5) My car goes in tonight to get fixed again. What a pain, eh? (What's up with me and "eh?" today?)

6) The music flows through me like spyhillis in a crack-whore! I re-recorded demo #1 with instruments that stay in tune a little better. I also played with the levels so it sounds a little better and cleaner. Check it out. With the music goal met (remember I said I was only going to record 2 songs back in December?), I wanted to try and record 2 more before school started, but I may only get to 1 more, as the other is requiring more drum sequencing than I had prepped for. (Did that just rhyme? Does this mean I can throw it DOWN!?!? Yo! Gimme some PHAT BEATS!!!)

There you have it, people. Again, leave comments, and if you post anonymously, leave your name so I know who you are. Toodles!
posted by grey as mike @ 2:05 PM   0 comments
Thursday, January 12, 2006
flash
I feel the need to apologize for the post the other day. I guess it sounds a bit down and hopeless. I didn't mean for it to be so. I also didn't mean for it to be so long. But alas, it was, and my apologies go out to you, my ones of readers.

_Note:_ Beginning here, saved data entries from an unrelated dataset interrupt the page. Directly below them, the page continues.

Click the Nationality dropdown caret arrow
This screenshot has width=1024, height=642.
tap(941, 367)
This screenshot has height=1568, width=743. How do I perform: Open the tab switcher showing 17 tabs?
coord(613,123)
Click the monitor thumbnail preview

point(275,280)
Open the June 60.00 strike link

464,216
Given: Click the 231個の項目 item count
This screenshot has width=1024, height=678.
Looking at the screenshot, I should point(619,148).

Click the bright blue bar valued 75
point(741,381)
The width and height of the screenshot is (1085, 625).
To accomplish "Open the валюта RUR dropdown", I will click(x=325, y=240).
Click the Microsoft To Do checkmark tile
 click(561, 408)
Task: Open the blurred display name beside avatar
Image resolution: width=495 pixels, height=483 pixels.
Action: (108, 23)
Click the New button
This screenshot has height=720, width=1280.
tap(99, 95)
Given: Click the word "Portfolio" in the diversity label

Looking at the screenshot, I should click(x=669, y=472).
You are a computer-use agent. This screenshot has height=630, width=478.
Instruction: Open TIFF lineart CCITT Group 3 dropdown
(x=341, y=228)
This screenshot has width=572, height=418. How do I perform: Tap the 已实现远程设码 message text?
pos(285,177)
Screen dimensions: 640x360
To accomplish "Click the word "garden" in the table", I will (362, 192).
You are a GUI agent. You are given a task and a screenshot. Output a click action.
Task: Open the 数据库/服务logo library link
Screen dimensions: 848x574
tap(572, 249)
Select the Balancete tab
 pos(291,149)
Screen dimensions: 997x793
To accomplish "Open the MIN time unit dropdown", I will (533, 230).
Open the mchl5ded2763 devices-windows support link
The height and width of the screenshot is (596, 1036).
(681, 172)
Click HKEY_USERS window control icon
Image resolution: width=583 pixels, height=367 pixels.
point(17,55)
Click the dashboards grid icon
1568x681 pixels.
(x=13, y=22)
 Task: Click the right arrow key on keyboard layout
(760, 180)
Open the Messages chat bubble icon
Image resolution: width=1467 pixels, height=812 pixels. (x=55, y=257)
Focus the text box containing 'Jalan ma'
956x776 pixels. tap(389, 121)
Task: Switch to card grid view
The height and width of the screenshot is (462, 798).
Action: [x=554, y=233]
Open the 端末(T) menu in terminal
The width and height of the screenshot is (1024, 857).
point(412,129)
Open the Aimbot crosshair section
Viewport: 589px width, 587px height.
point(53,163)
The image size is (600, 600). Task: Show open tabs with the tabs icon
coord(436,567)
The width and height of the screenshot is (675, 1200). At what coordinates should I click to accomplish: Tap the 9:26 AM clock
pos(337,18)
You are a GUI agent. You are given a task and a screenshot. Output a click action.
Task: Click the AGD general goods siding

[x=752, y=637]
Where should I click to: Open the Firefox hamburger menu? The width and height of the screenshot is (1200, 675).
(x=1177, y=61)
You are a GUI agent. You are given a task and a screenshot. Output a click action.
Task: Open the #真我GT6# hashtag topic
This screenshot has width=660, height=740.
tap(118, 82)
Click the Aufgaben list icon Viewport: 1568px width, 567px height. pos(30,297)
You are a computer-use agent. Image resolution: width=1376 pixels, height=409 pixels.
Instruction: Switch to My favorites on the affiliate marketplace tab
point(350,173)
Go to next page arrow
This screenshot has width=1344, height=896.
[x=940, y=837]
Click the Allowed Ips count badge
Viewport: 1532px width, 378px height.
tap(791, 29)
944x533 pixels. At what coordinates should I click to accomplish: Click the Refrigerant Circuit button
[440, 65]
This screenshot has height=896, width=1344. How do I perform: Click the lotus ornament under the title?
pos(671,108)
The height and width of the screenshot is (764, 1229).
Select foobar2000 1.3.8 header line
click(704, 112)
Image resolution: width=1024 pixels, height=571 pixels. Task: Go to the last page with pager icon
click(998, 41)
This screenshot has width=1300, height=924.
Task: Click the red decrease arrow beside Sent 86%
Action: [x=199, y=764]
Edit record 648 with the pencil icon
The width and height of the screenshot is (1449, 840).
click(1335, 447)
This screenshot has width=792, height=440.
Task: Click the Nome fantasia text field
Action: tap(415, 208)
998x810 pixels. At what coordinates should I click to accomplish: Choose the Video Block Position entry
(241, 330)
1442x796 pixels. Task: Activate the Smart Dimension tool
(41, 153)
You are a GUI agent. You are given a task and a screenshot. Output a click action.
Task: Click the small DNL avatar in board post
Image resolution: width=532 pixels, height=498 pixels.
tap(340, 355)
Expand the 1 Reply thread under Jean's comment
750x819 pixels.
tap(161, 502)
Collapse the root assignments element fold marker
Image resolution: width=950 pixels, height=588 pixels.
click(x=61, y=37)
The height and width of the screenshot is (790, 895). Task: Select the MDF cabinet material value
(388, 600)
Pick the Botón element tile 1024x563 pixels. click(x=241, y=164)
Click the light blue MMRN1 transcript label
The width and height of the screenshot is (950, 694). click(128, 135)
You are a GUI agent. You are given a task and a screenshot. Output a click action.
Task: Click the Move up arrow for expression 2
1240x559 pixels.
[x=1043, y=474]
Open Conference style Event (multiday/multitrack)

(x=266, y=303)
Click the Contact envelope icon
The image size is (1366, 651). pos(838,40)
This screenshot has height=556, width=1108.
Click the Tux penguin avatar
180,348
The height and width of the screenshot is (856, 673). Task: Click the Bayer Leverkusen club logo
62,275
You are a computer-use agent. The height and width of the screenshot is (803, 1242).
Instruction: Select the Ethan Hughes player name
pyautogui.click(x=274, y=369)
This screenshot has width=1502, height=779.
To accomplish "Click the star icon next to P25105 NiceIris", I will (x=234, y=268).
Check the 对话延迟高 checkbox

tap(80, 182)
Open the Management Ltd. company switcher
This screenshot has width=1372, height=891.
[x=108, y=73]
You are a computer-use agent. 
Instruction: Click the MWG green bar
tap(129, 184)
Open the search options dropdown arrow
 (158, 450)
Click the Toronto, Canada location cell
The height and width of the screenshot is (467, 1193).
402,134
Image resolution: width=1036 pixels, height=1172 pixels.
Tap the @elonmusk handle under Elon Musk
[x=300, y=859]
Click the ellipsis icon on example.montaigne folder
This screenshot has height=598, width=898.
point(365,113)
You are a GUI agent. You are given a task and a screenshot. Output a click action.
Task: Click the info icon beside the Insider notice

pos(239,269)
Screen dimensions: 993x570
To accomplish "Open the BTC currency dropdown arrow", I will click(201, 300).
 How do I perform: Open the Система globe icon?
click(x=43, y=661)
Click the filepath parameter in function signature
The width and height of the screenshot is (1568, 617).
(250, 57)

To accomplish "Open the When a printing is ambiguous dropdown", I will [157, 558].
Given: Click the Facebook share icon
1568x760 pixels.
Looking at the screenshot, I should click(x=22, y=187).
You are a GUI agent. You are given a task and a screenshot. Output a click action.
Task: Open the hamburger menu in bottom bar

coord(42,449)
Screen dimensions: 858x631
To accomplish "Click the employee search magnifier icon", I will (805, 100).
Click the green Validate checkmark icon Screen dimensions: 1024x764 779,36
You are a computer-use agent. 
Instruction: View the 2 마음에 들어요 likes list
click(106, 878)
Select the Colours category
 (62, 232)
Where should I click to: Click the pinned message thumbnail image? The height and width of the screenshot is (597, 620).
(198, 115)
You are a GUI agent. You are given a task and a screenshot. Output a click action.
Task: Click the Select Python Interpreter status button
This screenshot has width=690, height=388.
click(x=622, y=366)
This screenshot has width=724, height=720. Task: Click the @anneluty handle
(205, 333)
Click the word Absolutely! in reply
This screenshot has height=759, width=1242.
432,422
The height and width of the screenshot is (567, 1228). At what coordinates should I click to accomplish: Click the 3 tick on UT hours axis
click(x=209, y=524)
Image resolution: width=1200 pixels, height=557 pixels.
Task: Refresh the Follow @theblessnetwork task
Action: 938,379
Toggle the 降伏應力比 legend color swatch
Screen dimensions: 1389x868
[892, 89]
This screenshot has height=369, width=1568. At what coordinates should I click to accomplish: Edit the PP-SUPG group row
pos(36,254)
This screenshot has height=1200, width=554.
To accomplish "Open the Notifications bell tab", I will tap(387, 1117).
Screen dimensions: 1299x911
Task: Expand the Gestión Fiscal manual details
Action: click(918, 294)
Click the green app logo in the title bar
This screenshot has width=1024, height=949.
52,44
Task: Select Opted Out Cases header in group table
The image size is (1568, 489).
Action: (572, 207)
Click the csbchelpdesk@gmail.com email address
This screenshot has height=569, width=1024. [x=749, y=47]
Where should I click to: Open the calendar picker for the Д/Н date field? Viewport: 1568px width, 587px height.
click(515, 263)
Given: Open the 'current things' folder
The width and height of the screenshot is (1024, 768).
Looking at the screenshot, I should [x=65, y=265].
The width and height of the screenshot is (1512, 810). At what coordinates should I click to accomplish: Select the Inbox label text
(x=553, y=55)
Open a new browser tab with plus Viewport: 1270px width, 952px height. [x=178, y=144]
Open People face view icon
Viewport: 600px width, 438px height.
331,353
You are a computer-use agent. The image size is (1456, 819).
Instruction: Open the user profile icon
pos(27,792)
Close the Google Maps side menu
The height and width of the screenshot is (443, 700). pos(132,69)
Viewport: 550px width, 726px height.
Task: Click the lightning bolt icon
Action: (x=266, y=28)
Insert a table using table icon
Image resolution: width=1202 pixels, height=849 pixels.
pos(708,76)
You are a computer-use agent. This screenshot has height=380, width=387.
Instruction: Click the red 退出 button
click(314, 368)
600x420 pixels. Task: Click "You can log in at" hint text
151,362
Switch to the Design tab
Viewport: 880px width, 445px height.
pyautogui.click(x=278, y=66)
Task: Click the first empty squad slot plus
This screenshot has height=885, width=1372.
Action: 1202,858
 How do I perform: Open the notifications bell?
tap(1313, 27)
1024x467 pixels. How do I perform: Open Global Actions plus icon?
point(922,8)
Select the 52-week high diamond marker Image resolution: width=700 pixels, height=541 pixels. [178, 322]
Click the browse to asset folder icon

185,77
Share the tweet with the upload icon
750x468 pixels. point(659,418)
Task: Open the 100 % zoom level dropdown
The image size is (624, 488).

The past couple of weeks have been focused on getting the new grey as sun website going. Flash is a bitch of a program sometimes, but I'm winning in the fight to have it do the stuff that I want it to do. Good times!

The music part of the site is pretty much complete (except for pictures and links - not sure how I'm gonna do the pictures yet). The design part of the site has just been started on today, but major progress has been achieved. Look for this new site sometime around the end of the month.

Speaking of the end of the month... I start school the 23rd. It's going to suck, and I don't know how I'm going to pay for it. YAY!

Can you tell I'm bored at work? I can tell you that I got the drum sequence for the 4th song that I'm hoping to post before school starts. Now, again, with these songs, lyrics aren't my strong suit, and I don't want to put out something stupid and/or rushed. So y'all will just have to chill with that, but I feel like I'm making great progress with the music and the new website. That counts for something, doesn't it?

Boys and girls. My ones of readers. I emplore you. Support me, and your lives will be better than $10 million worth of lives. I swear. You'll see.

Ugh, I feel like eating candy...
posted by grey as mike @ 1:38 PM   1 comments
Monday, January 09, 2006
think
Here are a few things I've been thinking about lately (in no particular order):

1) Condo. Investing is the way to go, and now that I'm rapidly approaching my late-mid-20's, I realize that my early-late-20's are just around the corner. IF I DON'T INVEST, I COULD DIE!!! Not really, but I have been debating looking into what a condo would take. I'd imagine association fees, taxes and mortgage payments. Roughly, about $1200-$1300/mo. This is substantially more money than I pay per month on rent at the moment, but I've got it on the brain and it's something to get familiar with.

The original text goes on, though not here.